La ricerca di un allenatore. "Molti di voi si sono chiesti perchè mi sia mosso tardi, ma in realtà quando cerchi qualcuno, puoi trovare chi non è interessato".
Arriva Garcia. "Farei causa a chi gli diceva che era bollito. Credo sia stato il miglior allenatore della Ligue 1 nel 2011 ed il miglior francese di 2013 e 2014. Arriva a Roma e fa secondo con 85 punti e dieci vittorie consecutive. Poi nel 2016 viene esonerato e su quello ci sono tanti pettegolezzi. Roma con uno spogliatoio mica facile da gestire, è capitato anche a Spalletti. 2017 e 2018 fa finale di Europa League, perdendola con il Marsiglia. 2019 e 2020 fa semifinale Champions eliminando Juventus e Manchester City con il Lione. Cosa avrei dovuto fare? Nel momento in cui a Capodimonte disse di non aver visto le partite del Napoli, lo presi come se fosse un gioco. Poi più avanti ha dimostrato di voler andare per un suo percorso. Quando a Spalletti demmo i nuovi giocatori, li ha adoperati subito. Lui perchè non ha adoperato Natan e Lindstrom? Se l'avessi subito mandato a casa, voi e la piazza cosa avreste detto? Sarebbe stata la rivoluzione. Se avessi portato subito Mazzarri come tuttofare, cosa avreste detto? Avreste detto che sarei impazzito e che avrei deciso da solo. A Garcia ho dato opportunità, quando ha ascoltato delle volte, come a Lecce, abbiamo vinto 4-0. Avete visto che ero sempre qui, mi allontanavo e faceva cose discutibili e perdevamo. Perchè l'ho mandato via? Perchè sono sceso nello spogliatoio dicendo che sbagliava a giocare così, mi disse di lasciarlo stare. O lo mandavo affanculo, o stavo zitto. All'intervallo gli dissi 'che cazzo vuoi fare? farti cacciare?'. Sto cazzo di Empoli ci crea sempre problemi, anche con Spalletti". 
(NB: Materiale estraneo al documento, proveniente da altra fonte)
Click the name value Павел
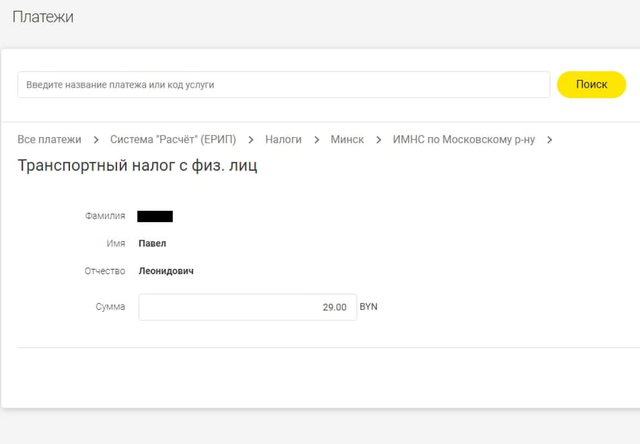Viewport: 640px width, 444px height. pos(152,243)
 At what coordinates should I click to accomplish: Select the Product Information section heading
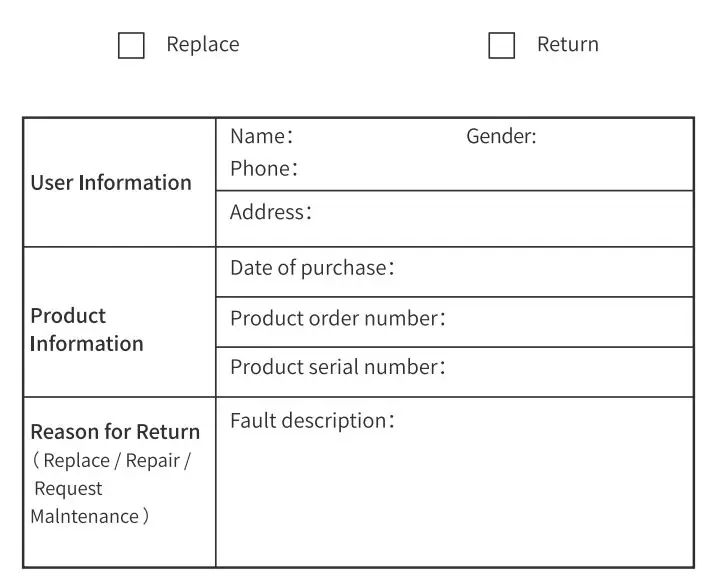pos(87,330)
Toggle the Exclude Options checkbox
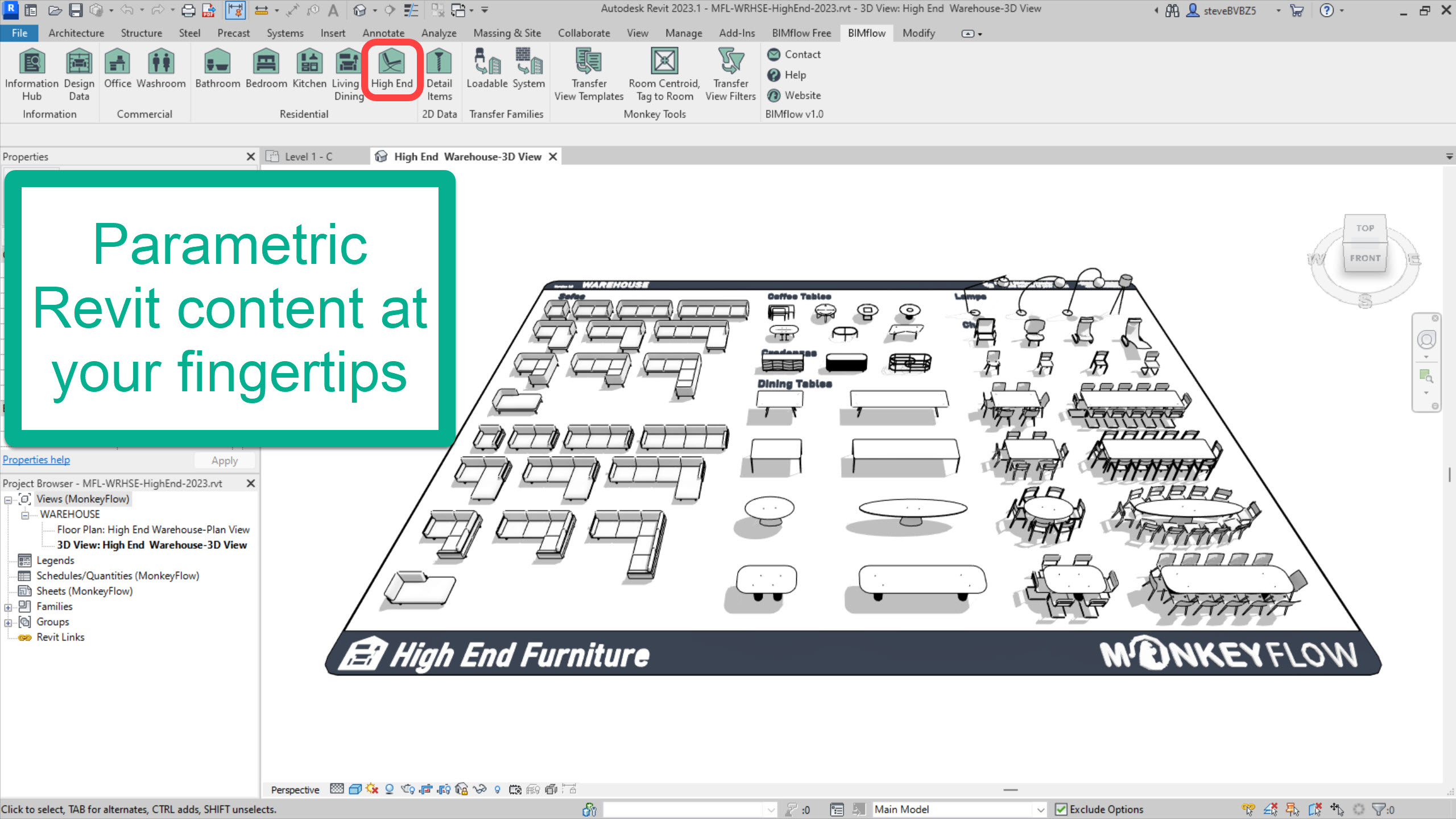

La preparazione atletica di Garcia. "Esonerare è sempre doloroso per me, anche perché lui continua a prendere i soldi. A Rongoni ho fatto una testa tanta dicendogli che avevamo Sinatti, perchè non si concertava con lui? Garcia con il suo fare da puzza sotto il naso vuole mandare via Sinatti, quest'ultimo mi dice che non voleva stare sotto Rongoni, era alla pari e portava la sua cultura dello scudetto. I due litigano e ad un certo punto commetto l'errore di mandare via Sinatti. Dovevo andare da Garcia e dirgli: fuori tu, o Rongoni. Ho pensato tante volte ad esonerare prima Garcia, prima ancora dell'evento LUISS a Roma. Avete scritto che avevo tolto potere a Garcia venendo qui a Castel Volturno: ero interessato affinchè andasse bene, il sogno di incassare soldi decresce o sfuma. Bisogna dire una cosa: se dico una frase, magari è perchè Garcia deve cambiare. Io mi sono chiamato un paio di volte il preparatore atletico, doveva fare le stesse cose fatte da Spalletti".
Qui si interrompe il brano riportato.